>> BEGIN THE RECORDS
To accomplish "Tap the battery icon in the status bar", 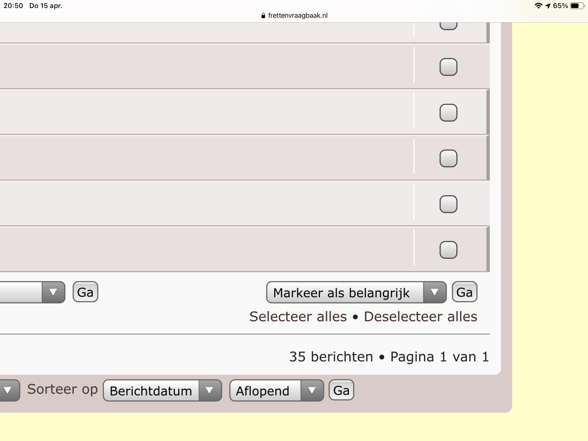I will pyautogui.click(x=577, y=6).
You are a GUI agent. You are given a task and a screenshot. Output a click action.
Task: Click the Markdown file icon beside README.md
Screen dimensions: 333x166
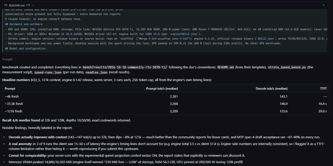click(6, 5)
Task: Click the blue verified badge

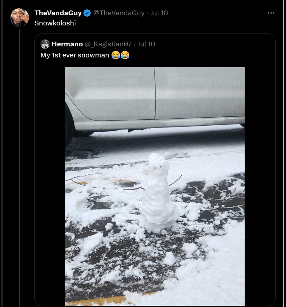Action: [x=87, y=13]
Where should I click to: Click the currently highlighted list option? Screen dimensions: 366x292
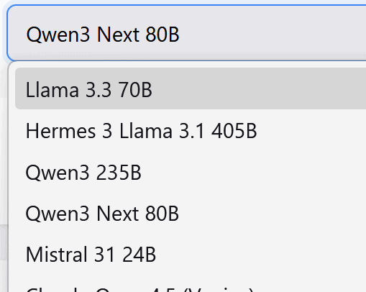191,88
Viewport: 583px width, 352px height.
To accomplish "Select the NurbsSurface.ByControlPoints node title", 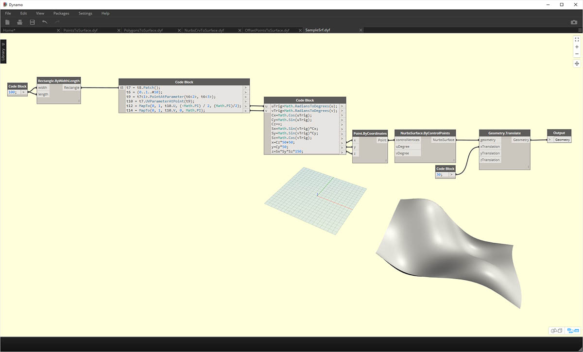I will coord(425,133).
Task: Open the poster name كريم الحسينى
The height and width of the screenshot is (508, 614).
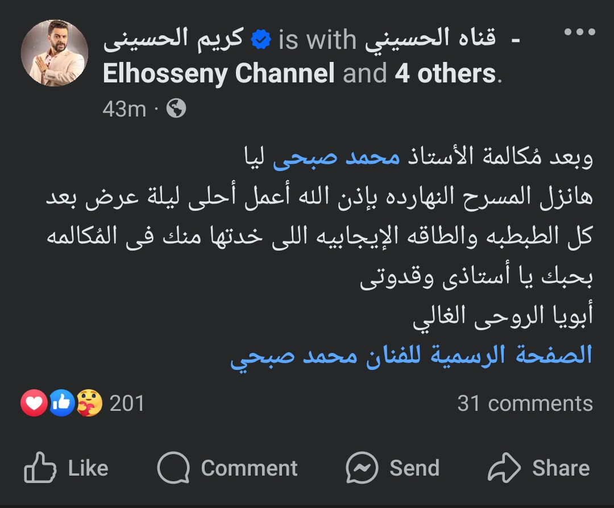Action: point(173,39)
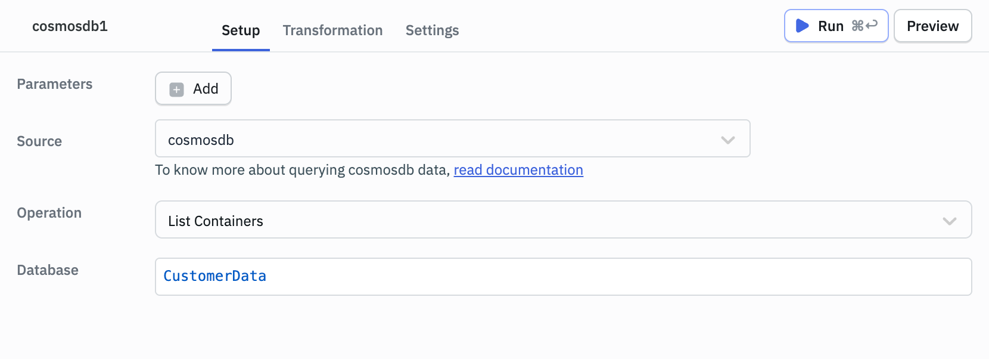Click the Database label
The height and width of the screenshot is (359, 989).
coord(48,270)
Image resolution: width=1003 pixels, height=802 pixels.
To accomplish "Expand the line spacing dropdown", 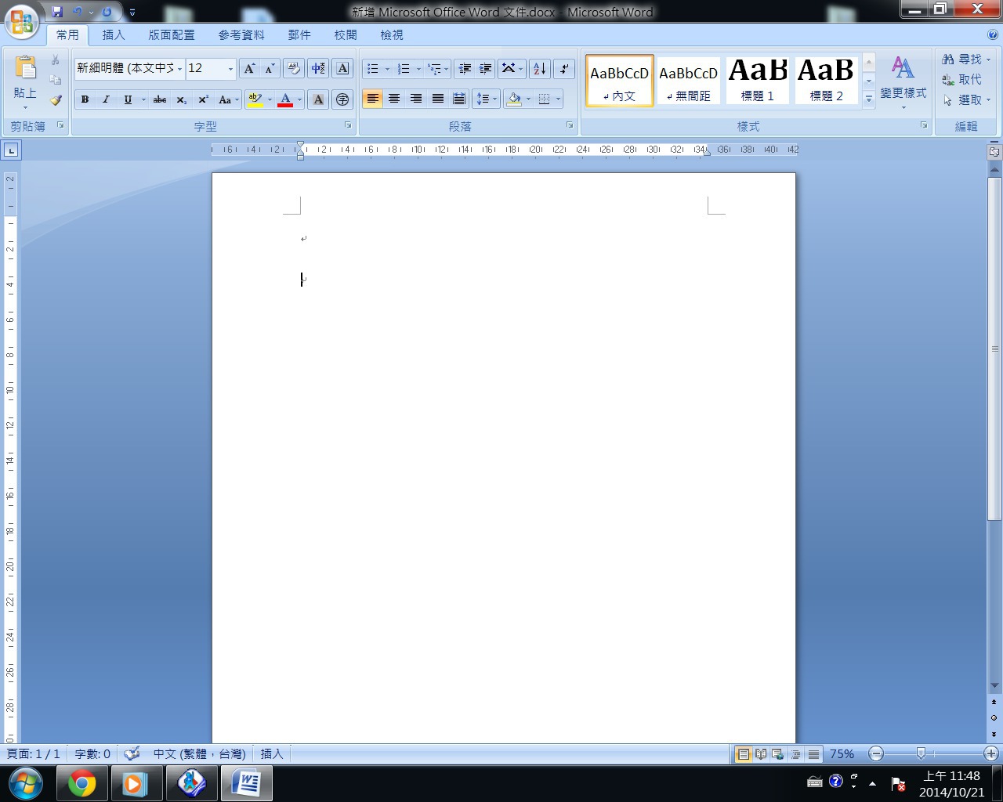I will tap(495, 99).
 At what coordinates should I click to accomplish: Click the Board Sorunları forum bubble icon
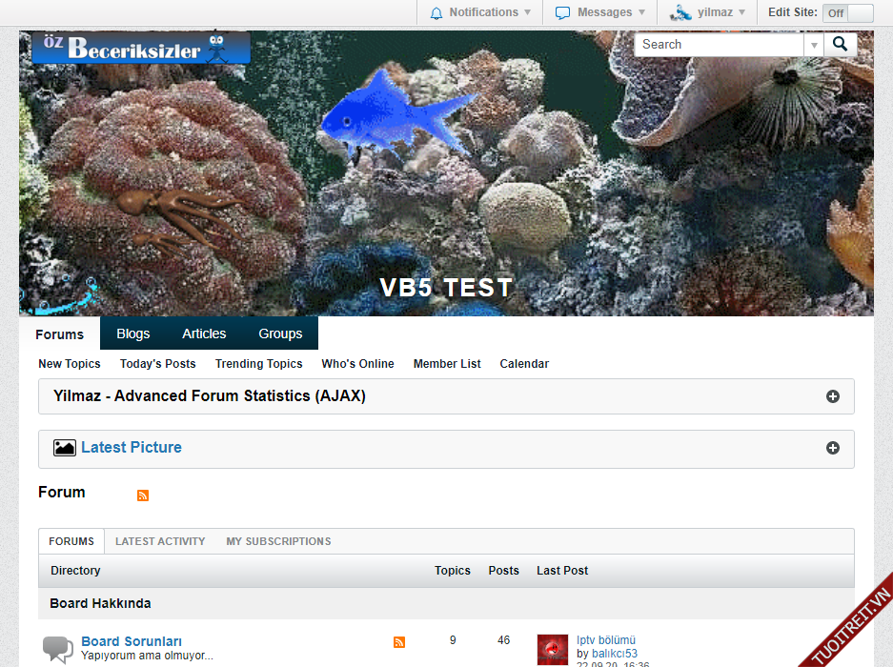(58, 650)
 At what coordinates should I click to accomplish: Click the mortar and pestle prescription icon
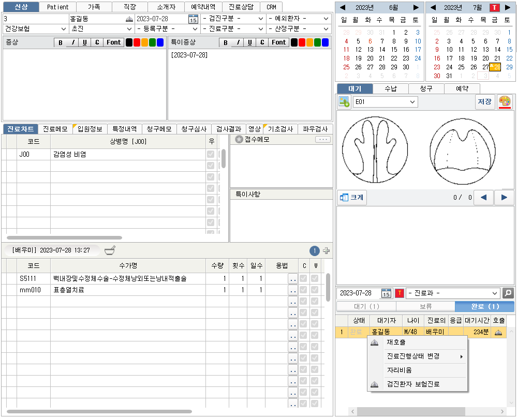(110, 250)
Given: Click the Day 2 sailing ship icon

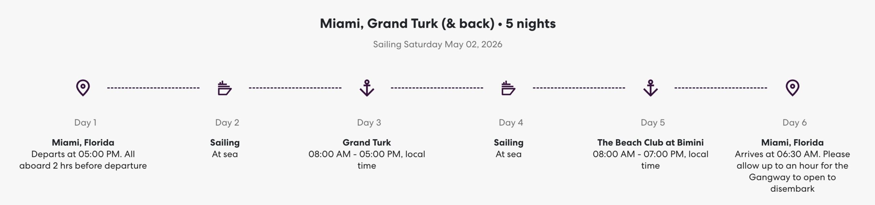Looking at the screenshot, I should pos(225,88).
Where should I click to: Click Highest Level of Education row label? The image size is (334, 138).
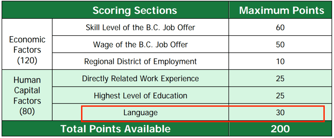pos(140,95)

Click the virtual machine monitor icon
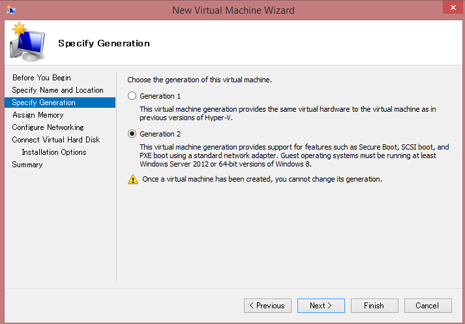tap(27, 42)
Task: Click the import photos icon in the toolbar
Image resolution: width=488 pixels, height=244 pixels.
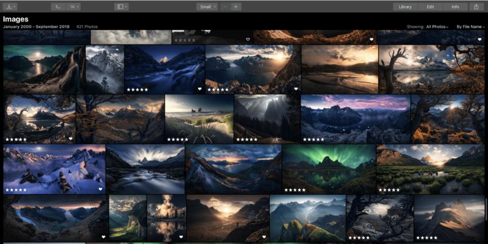Action: 10,7
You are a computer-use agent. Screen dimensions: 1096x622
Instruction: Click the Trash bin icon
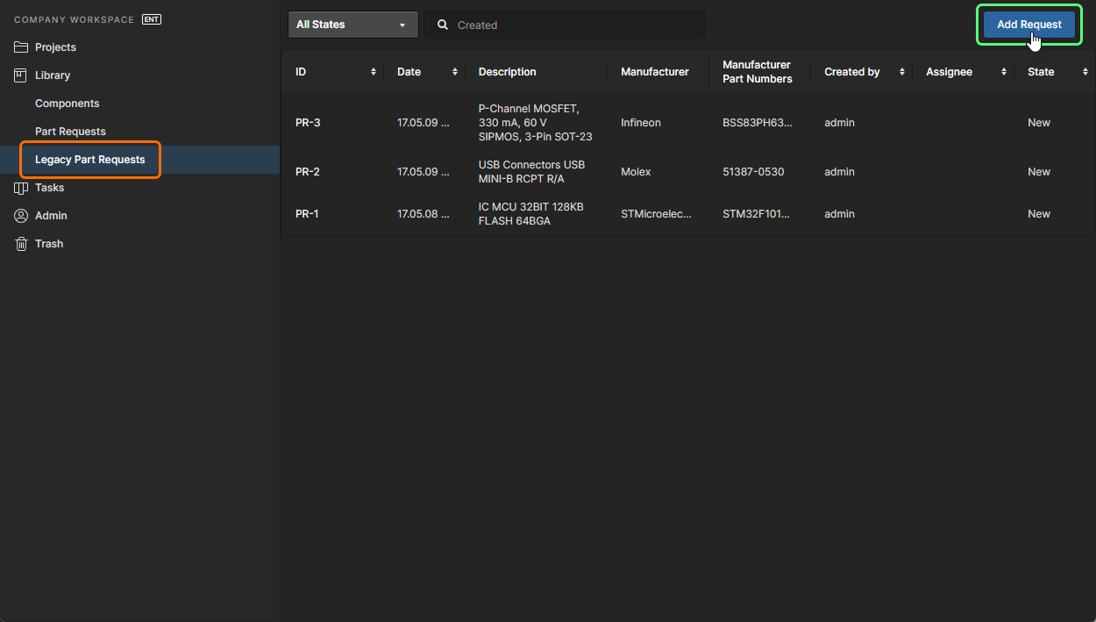point(21,244)
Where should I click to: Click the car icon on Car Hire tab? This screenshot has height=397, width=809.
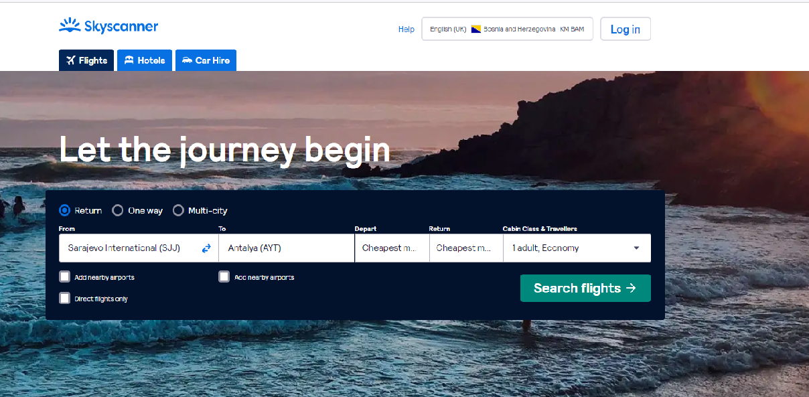point(187,60)
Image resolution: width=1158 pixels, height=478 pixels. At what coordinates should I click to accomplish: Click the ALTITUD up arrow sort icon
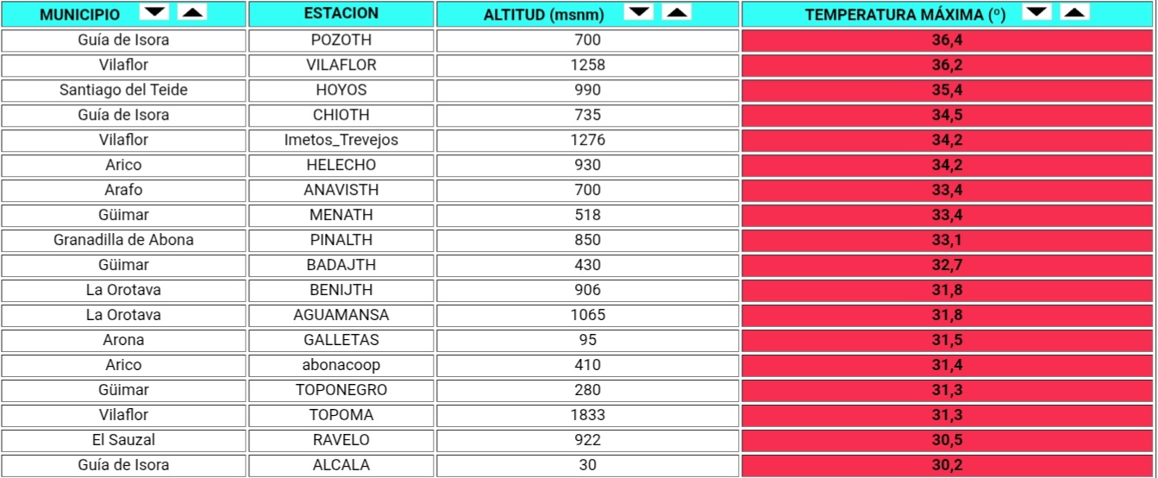[x=677, y=12]
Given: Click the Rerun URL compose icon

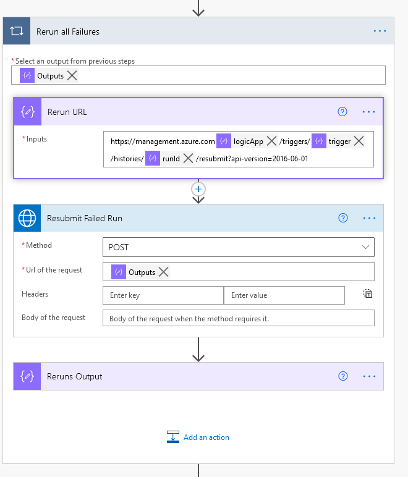Looking at the screenshot, I should tap(27, 112).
>> END THE RECORDS
WHAT IS BEING ASKED »
Render the records as a Markdown table with the columns Row and Line, starting at the line containing "Click the virtual machine monitor icon" and ending at the end of the records. Give each line a row number, skip blank lines, and leave out the pictures.

COMPLETE RESPONSE »
| Row | Line |
|---|---|
| 1 | Click the virtual machine monitor icon |
| 2 | tap(27, 42) |
| 3 | Task: Click the import photos icon in the toolbar |
| 4 | Image resolution: width=488 pixels, height=244 pixels. |
| 5 | Action: 10,7 |
| 6 | You are a computer-use agent. Screen dimensions: 1096x622 |
| 7 | Instruction: Click the Trash bin icon |
| 8 | point(21,244) |
| 9 | Where should I click to: Click the car icon on Car Hire tab? This screenshot has height=397, width=809. |
| 10 | point(187,60) |
| 11 | Image resolution: width=1158 pixels, height=478 pixels. At what coordinates should I click to accomplish: Click the ALTITUD up arrow sort icon |
| 12 | [x=677, y=12] |
| 13 | Given: Click the Rerun URL compose icon |
| 14 | Looking at the screenshot, I should tap(27, 112). |